We’ve been watching how governors around the country are getting extra “creative” as they try to keep their transportation budgets solvent. Yesterday we witnessed an excise tax on bicycles floated in Washington State.
But the award for the wildest funding scheme may go to renowned highway spender Governor Scott Walker in Wisconsin, who wants to raise $6 billion for the state’s roads by selling 37 publicly owned power plants. The Milwaukee Journal-Sentinel reported this week on Walker’s bizarre plan keep the highway money flowing, and send the bill to utility customers:
The move could also have the unexpected effect of linking the prices paid by some utility customers to the financing of the state’s road system. Bonds for the road work would go through even if the state property was not ultimately sold.

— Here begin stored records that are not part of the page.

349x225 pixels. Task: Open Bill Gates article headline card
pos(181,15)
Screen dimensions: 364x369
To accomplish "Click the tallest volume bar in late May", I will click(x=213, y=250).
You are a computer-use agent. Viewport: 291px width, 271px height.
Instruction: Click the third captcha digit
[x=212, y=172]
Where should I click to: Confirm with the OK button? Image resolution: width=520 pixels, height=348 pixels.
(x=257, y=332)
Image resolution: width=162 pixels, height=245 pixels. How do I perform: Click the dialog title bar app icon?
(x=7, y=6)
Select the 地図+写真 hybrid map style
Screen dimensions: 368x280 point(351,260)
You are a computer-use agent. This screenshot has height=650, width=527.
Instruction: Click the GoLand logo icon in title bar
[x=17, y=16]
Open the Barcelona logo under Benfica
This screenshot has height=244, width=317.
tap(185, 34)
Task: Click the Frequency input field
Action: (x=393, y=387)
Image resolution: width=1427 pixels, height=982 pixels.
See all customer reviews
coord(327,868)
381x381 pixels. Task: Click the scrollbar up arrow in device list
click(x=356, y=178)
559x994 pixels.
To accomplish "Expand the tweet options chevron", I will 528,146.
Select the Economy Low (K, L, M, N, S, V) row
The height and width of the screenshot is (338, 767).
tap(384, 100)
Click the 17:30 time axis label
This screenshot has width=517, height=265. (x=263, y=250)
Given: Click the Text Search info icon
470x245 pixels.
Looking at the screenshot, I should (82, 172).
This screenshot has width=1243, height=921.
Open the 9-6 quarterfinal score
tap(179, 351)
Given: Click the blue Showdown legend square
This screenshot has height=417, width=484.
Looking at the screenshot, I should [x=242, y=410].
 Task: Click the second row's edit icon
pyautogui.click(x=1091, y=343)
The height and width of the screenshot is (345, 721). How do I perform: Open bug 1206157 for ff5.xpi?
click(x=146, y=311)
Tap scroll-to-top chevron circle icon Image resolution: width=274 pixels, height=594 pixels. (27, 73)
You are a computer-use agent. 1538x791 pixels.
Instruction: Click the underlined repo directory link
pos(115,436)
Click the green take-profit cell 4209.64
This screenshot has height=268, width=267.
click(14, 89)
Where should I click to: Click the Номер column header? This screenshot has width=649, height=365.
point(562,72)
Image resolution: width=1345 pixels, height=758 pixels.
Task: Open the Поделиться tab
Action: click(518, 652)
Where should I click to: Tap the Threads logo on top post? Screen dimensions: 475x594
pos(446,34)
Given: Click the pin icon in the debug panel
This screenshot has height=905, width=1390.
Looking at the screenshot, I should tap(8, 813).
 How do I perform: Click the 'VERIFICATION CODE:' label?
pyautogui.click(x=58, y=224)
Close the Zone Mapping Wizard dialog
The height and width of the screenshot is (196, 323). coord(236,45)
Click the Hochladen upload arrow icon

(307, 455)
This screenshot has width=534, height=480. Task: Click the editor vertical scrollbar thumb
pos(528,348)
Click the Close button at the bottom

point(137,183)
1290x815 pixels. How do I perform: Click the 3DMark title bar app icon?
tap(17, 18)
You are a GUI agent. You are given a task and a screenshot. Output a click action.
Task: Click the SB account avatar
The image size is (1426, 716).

What are these projects that are so tremendously important the state’s assets must be sold to pay for them?
Well, Wisconsin is going to blow a considerable chunk of that change on a project called the Zoo Interchange, outside of Milwaukee. This $1.7 billion — yes, billion with a “b” — project would be one of the most expensive interchanges ever built. Walker specifically mentioned that it was one of his two top priorities in an interview with the Journal Sentinel.
Last year a coalition of nonprofit groups in Milwaukee filed a federal civil rights lawsuit against the state, charging that the project was discriminatory because it does nothing for transit-dependent Milwaukee residents. Dennis Grzezinski, an attorney for the plaintiffs, said the Zoo Interchange is “just about the most expensive approach they could have taken.”
This from the same guy who couldn’t stomach passenger rail in his state because it would require a subsidy of a few million dollars a year.
Sad to say, Wisconsin’s plan is not much worse than the ones being promoted in other parts of the Midwest.